Devant un ongle noir douloureux post-traumatique, il faut radiographier pour éliminer la fracture, trépaner pour soulager la douleur, mais ne jamais arracher l’ongle en première intention.
Quand y penser ?
Patient avec un "doigt de porte", présentant un ongle noir ou rouge sombre associé à une douleur pulsatile insomniante qui cède immédiatement à l’évacuation.
Comment faire le diagnostic en médecine générale ?
Le diagnostic est clinique, confirmé par l’inspection visuelle et l’anamnèse.
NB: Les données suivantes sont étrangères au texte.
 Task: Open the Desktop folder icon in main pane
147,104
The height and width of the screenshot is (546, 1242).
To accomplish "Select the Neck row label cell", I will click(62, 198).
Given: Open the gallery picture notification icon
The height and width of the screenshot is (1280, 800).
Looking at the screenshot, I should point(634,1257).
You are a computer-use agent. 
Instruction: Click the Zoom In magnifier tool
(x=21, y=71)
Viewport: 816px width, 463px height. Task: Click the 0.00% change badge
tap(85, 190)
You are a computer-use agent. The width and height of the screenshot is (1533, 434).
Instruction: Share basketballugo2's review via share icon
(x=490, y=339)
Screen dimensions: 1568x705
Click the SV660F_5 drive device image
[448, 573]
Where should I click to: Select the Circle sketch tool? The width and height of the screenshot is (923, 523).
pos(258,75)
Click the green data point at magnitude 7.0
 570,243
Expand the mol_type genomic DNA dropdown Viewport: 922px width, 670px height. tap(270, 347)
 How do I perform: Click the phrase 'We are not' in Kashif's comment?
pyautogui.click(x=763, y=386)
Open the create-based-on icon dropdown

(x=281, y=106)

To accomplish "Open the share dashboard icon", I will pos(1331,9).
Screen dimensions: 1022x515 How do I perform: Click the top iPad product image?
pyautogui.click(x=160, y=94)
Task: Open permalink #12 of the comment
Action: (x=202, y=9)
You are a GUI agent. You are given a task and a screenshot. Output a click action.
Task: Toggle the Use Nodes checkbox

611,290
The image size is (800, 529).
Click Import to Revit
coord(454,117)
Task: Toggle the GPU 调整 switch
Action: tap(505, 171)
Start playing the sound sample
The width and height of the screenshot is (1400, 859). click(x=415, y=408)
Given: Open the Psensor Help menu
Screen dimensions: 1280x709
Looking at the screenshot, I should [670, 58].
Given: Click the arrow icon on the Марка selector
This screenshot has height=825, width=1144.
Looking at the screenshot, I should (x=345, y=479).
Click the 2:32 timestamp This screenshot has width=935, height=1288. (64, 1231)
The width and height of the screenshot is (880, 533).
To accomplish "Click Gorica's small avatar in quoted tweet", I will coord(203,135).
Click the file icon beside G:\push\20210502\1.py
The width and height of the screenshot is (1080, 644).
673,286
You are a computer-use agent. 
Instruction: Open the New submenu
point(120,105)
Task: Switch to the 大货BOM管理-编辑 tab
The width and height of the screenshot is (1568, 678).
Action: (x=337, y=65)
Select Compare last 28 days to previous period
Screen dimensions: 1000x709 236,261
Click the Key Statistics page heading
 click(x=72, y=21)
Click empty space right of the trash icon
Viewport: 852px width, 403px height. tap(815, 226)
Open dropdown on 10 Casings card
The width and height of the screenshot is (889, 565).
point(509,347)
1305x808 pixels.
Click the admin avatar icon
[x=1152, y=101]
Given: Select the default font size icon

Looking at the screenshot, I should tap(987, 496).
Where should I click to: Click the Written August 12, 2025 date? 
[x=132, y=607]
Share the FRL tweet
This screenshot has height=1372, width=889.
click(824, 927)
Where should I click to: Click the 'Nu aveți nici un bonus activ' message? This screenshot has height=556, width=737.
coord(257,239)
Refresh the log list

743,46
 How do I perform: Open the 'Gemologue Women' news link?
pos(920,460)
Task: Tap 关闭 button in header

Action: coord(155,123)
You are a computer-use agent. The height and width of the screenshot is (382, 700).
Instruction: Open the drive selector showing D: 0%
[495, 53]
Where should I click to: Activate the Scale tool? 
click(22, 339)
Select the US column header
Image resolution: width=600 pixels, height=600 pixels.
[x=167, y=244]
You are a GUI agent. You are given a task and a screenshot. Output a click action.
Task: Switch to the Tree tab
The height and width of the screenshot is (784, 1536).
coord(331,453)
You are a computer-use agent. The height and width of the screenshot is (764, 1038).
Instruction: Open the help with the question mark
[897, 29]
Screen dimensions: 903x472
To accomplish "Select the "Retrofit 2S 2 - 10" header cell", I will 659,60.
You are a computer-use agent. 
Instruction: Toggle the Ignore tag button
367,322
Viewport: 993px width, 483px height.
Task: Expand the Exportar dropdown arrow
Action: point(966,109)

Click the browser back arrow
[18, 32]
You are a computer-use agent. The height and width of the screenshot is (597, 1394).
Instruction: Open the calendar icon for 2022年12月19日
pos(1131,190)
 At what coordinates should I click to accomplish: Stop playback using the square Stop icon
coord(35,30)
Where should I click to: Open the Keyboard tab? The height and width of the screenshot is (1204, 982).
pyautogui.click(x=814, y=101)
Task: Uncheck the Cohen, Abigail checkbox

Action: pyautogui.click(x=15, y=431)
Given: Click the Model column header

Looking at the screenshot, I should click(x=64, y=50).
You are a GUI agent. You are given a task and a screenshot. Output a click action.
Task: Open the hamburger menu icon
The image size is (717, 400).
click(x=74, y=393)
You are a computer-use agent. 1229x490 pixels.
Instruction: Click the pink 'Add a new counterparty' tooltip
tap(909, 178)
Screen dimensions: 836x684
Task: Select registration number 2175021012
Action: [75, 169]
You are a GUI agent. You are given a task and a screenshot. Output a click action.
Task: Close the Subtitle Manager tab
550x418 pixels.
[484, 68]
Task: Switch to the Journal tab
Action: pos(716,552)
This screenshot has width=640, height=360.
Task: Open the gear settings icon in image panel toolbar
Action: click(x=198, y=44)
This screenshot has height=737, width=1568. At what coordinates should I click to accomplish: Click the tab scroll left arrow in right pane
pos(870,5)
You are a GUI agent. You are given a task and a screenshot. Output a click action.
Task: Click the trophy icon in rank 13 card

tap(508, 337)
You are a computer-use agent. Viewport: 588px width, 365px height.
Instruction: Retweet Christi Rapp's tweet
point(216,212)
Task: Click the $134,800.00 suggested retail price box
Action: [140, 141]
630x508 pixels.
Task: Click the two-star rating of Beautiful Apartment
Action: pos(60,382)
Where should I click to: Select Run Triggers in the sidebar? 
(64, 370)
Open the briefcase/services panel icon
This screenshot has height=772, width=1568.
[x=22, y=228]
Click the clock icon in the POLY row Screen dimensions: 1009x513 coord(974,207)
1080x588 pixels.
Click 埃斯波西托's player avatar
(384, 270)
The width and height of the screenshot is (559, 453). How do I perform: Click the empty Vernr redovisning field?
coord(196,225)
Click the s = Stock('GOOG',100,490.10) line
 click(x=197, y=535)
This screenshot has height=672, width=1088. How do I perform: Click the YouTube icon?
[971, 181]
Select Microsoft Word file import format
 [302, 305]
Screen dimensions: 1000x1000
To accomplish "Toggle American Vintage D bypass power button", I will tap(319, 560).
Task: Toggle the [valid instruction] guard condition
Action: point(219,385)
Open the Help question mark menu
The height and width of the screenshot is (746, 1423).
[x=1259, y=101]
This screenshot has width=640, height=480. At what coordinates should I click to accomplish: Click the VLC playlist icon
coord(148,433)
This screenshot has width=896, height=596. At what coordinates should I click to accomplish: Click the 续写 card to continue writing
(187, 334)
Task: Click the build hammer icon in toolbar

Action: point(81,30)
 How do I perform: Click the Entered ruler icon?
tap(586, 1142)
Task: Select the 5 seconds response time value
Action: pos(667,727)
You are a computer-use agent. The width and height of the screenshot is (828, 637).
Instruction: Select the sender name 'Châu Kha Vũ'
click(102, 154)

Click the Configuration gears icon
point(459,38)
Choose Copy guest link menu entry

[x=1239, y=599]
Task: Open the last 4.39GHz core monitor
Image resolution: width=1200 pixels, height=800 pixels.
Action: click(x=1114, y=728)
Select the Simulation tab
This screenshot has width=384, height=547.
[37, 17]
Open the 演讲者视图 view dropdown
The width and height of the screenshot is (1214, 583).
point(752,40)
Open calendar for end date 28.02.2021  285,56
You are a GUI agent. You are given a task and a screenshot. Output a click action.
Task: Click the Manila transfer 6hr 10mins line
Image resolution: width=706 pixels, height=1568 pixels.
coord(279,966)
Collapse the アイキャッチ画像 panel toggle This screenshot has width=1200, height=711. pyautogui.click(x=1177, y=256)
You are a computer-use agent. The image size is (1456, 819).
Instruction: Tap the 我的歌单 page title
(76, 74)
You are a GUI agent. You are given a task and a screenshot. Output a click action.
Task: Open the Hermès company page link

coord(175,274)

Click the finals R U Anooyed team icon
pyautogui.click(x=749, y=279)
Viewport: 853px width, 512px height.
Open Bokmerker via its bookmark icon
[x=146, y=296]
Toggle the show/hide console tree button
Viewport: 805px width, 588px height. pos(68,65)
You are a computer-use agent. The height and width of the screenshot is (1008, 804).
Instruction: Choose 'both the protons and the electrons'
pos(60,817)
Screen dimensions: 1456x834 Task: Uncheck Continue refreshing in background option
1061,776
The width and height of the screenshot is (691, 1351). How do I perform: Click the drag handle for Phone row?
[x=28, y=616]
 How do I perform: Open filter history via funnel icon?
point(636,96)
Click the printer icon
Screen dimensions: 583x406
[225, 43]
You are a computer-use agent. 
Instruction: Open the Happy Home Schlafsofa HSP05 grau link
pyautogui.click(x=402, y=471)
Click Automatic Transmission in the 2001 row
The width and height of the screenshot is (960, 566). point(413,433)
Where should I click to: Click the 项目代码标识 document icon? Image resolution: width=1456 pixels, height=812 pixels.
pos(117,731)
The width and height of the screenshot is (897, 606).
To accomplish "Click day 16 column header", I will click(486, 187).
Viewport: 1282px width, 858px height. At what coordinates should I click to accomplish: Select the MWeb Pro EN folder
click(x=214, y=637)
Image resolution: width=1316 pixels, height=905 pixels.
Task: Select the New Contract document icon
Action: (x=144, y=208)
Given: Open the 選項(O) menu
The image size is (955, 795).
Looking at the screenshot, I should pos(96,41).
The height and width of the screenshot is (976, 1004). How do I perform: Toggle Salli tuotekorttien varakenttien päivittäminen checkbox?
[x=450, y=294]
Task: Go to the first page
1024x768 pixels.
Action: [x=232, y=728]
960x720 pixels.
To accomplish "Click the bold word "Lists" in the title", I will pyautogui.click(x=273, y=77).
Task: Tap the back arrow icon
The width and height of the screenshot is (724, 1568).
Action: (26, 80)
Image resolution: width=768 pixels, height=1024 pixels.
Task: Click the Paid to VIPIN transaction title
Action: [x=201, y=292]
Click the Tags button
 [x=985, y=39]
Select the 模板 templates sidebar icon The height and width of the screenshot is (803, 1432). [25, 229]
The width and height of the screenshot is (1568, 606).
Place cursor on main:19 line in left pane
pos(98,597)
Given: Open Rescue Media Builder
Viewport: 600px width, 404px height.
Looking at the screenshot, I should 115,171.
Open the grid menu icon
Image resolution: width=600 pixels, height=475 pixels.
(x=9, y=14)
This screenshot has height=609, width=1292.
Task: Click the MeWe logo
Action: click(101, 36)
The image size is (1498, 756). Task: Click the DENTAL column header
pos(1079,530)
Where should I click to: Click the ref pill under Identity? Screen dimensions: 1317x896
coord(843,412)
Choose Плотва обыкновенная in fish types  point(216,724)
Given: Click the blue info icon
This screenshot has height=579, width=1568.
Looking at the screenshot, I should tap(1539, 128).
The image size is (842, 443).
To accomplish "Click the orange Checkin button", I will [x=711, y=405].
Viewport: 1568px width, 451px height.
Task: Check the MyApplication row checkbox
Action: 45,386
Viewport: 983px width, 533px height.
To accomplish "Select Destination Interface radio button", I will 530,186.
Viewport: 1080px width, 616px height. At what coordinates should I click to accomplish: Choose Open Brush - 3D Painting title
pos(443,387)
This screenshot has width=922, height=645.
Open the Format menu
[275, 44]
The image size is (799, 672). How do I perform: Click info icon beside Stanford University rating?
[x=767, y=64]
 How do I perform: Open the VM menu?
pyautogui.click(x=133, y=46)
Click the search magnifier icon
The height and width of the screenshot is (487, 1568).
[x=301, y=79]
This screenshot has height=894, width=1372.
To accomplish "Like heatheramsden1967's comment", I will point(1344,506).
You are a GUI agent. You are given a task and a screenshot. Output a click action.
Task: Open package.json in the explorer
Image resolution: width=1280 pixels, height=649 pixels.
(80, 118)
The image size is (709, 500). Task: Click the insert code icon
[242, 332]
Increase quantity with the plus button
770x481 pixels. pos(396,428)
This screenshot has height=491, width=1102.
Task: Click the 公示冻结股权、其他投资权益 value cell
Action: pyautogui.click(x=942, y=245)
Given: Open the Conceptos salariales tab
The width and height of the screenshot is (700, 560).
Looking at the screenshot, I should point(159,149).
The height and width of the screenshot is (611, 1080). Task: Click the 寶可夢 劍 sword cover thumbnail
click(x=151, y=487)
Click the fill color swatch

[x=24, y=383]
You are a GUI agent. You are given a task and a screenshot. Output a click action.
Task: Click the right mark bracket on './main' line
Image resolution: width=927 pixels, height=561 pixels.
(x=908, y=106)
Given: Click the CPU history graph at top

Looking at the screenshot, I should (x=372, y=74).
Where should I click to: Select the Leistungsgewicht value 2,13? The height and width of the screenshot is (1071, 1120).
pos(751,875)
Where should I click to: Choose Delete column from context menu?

Signes fonctionnels : Douleur intense, battante (pulsatile), exacerbée par la pression ou la position déclive.
Inspection : Tache colorée (rouge, violet, noir) sous la tablette unguéale. Bords nets (contrairement au mélanome qui est progressif).
Diagnostic différentiel : Mélanome sous-unguéal (pigmentation longitudinale, signe de Hutchinson, sans traumatisme évident ou persistant).
Bilan paraclinique indispensable : Radiographie du doigt (Face + Profil).
Pourquoi ? Les fractures de la phalangette (P3) sont très fréquentes lors de ces traumatismes. L’hématome drainé sur une fracture constitue techniquement une fracture ouverte.
Comment traiter en médecine générale ?
Le traitement de choix est la trépanation de l’ongle (évacuation de l’hématome). L’avulsion (retrait) de l’ongle n’est plus recommandée pour les hématomes simples, même volumineux.
Les indications de la trépanation :
- Hématome douloureux OU couvrant > 25% de la surface de l’ongle.
- Hématome récent (< 48 heures).
Objectif : Soulagement immédiat de la douleur (décompression) et sauvetage de l’ongle.
Vérification VAT : Mise à jour Tétanos indispensable.
Antibiotiques : Si la radiographie révèle une fracture de P3, l’évacuation de l’hématome transforme la lésion en fracture ouverte. Une antibioprophylaxie (ex: Amoxicilline/Acide Clavulanique) est recommandée par de nombreux auteurs pour prévenir l’ostéite, bien que débattue pour les fractures fermées simples.
Quand adresser au spécialiste ?
L’adressage au chirurgien de la main ou orthopédiste est nécessaire dans les cas suivants :
- Avulsion unguéale complète ou partielle : Nécessite souvent une remise en place ou une protection du lit unguéal.
- Fracture déplacée intra-articulaire de la base de P3.